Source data
========

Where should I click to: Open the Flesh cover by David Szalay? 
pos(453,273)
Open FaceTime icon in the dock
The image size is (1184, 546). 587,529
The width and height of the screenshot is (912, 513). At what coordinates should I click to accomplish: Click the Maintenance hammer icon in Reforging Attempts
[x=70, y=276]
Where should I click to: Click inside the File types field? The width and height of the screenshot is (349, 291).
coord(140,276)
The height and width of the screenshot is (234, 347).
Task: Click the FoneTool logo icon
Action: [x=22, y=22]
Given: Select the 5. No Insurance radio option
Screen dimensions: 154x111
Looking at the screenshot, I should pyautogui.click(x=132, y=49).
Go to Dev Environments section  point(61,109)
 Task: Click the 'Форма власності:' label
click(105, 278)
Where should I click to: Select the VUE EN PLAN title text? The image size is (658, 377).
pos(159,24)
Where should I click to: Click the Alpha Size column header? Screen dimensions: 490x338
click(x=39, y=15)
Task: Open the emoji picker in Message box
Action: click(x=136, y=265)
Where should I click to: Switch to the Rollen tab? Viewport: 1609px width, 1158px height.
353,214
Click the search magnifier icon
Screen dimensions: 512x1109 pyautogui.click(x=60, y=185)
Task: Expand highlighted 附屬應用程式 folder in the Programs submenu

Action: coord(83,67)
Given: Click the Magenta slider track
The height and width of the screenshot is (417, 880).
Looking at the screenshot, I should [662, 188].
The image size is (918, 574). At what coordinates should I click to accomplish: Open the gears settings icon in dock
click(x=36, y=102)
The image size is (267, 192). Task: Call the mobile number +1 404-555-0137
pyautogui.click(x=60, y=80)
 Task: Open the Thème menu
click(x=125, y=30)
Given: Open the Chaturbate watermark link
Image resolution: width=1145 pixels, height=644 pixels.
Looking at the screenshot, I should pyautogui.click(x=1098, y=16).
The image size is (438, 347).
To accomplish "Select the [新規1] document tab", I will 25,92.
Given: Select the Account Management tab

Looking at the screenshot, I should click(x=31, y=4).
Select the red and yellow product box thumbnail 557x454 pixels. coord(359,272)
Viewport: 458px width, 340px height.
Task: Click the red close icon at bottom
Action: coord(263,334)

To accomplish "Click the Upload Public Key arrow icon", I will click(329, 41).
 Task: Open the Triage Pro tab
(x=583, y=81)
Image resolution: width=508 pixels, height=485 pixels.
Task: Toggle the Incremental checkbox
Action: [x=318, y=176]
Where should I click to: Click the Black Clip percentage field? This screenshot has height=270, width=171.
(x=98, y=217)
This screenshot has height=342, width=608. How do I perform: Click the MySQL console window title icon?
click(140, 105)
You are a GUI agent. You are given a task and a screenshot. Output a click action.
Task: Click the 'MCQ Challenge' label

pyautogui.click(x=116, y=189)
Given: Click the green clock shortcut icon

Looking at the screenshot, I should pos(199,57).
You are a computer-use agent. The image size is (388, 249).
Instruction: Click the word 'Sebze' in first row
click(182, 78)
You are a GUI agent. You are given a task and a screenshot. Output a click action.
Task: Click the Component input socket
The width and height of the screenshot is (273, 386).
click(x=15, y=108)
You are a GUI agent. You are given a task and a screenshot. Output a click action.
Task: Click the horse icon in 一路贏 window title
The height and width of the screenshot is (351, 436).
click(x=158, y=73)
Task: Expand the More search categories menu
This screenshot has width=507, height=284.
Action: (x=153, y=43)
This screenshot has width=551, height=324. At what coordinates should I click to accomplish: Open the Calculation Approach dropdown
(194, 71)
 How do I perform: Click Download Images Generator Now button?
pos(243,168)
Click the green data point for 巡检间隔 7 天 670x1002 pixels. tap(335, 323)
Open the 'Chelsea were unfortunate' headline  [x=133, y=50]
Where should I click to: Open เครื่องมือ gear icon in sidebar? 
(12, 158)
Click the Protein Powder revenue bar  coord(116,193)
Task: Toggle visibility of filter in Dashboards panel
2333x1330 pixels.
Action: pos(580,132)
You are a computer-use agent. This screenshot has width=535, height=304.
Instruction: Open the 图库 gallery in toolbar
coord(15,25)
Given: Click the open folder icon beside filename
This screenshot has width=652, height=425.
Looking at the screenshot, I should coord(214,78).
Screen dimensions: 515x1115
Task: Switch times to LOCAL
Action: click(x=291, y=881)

========

Using the data above, count the lines that include "computer" and write the number alone.

◆ Completed task: 2